Pour toutes ces raisons, il est préférable de faire d'abord une copie des données, puis utiliser cette copie dans le document computationnel. Pour la traçabilité, le document computationnel doit néanmoins contenir l'URL d'origine. Un lecteur peut ainsi télécharger les données de nouveau et comparer avec la version utilisée dans le calcul. Quand on publie le document computationnel, on publie également la copie des données, après avoir vérifié qu'on a bien le droit de les diffuser (ce que nous avons fait pour ce cours).
Votre tâche est de modifier le document computationnel que nous vous fournissons avec l'analyse de l'incidence du syndrôme grippal de telle façon qu'il utilise une copie locale des données. Remplacez la lecture des données de l'URL par deux étapes :
1. Si le fichier local n'existe pas, téléchargez les données et déposez-les dans le fichier local.
2. Lisez le fichier CSV local.
Pour information, les codes source présentés dans les démos sont téléchargeables dans la séquence "Supports de cours, codes source" du module.
Selon le parcours que vous avez choisi, voici comment procéder :
📗Jupyter : "Accéder au notebook", le modifier, faire un "commit" depuis Gitlab (bouton "Git commit and push" sous Jupyter) puis "Comparer avec la solution". Pour information, le fichier dans Gitlab est le suivant : module3/exo1/analyse-syndrome-grippal_fr.ipynb
📘Rstudio : "Accéder à Gitlab", modifiez le fichier module3/exo1/analyse-syndrome-grippal_fr.Rmd, faire un "commit" depuis Gitlab puis "Comparer avec la solution"
📙Org-mode : "Accéder à Gitlab", modifiez le fichier module3/exo1/analyse-syndrome-grippal_fr.org, faire un "commit" depuis Gitlab puis "Comparer avec la solution"
Le site Web du Réseau Sentinelles que nous utilisons dans ce module a subi des modifications importantes depuis le tournage de nos vidéos. L'accès aux données ne se passe plus comme nous l'avons montré.
Il faut passer par les menus "Surveillance continue" - "Base de données" - "Accès aux données"
et cliquer sur l'onglet "Télécharger", puis choisir les données au format CSV pour la France Métropolitaine.
Le format des données téléchargées a aussi légèrement changé, il faut adapter le traitement des données manquantes.
Le code que nous montrons dans les vidéos ne fonctionne plus.Une version mise à jour est disponible ici.

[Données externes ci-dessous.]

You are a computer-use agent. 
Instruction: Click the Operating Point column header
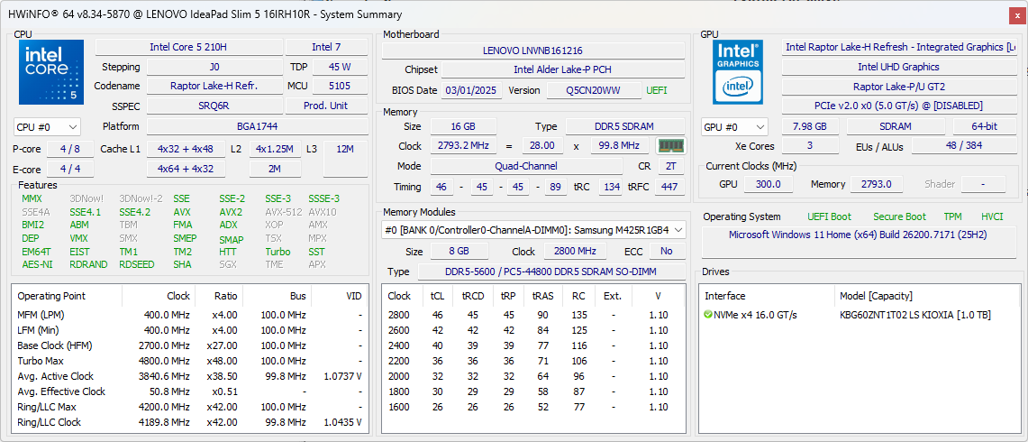click(x=50, y=296)
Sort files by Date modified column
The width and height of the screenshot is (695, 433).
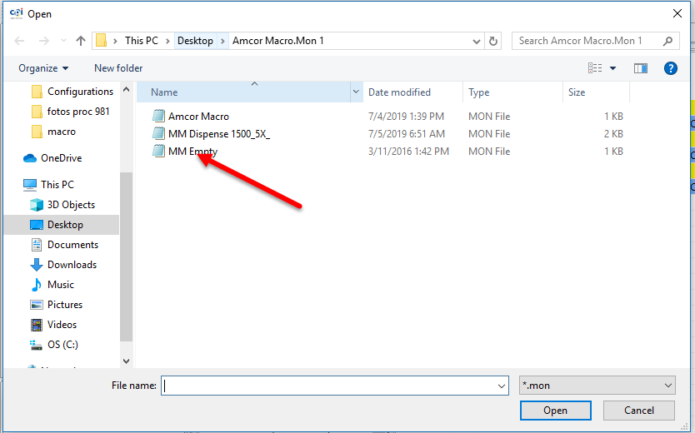(399, 92)
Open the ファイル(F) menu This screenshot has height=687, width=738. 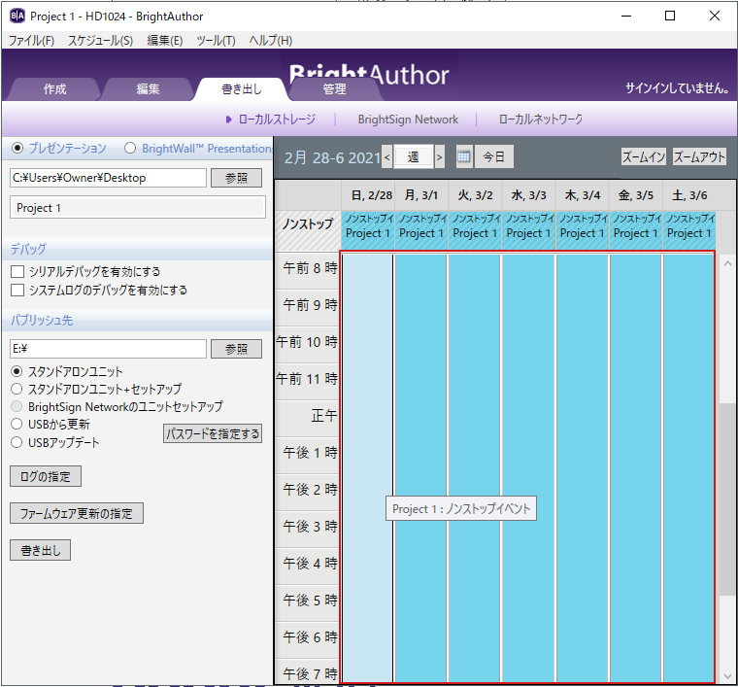click(x=31, y=41)
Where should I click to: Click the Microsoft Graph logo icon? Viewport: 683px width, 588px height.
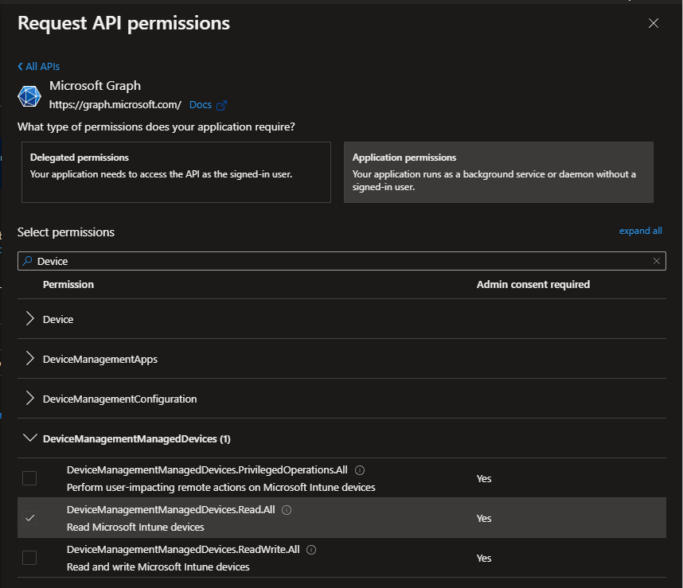click(x=29, y=95)
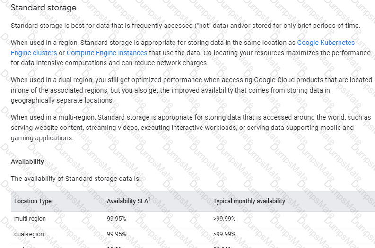Viewport: 375px width, 248px height.
Task: Click the 'Engine clusters' part of the link
Action: coord(34,53)
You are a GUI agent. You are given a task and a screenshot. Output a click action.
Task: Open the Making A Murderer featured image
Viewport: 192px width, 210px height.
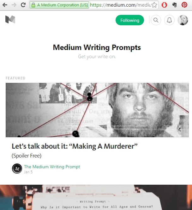point(97,110)
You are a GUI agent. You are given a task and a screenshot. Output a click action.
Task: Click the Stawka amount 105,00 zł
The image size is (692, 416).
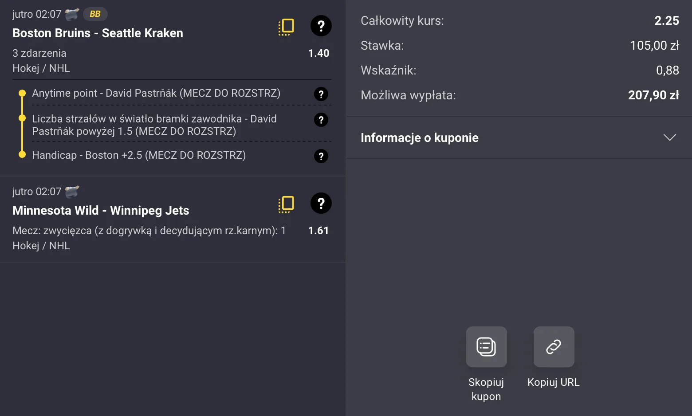pos(654,45)
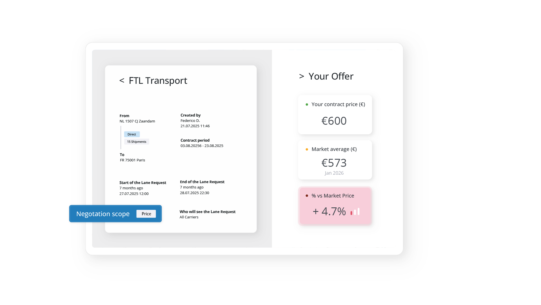541x305 pixels.
Task: Click the Your Offer heading
Action: click(331, 76)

##### Voici le [Notebook](https://app-learninglab.inria.fr/moocrr/jupyter/user/be338296bfc44819a17966a724334dd4/notebooks/work/module3/exo1/analyse-syndrome-grippal.ipynb)
Cochez la case quand l'action a été réalisée dans le document puis cliquer sur "Vérification finale"
1. Je télécharge les données dans un fichier local
2. Je teste que le fichier local n'existe pas avant de le télécharger
3. J'ai ajouté un commentaire pour expliquer ce que j'ai fait et pourquoi
Je n'ai coché que le premier item puisque j'ai du m'appuyer énormément sur la correction de l'exercice bien que j'ai trouvé un élément afin de m'en sortir car la colonne inc avait des valeurs non numériques rendant le reste impossible
De meme les commentaires sont ceux qui étaient présents initialement et que j'ai laissé inchangé afin de comprendre ce qui était réalisé et pourquoi ça l'était sans m'en attribuer le mérité.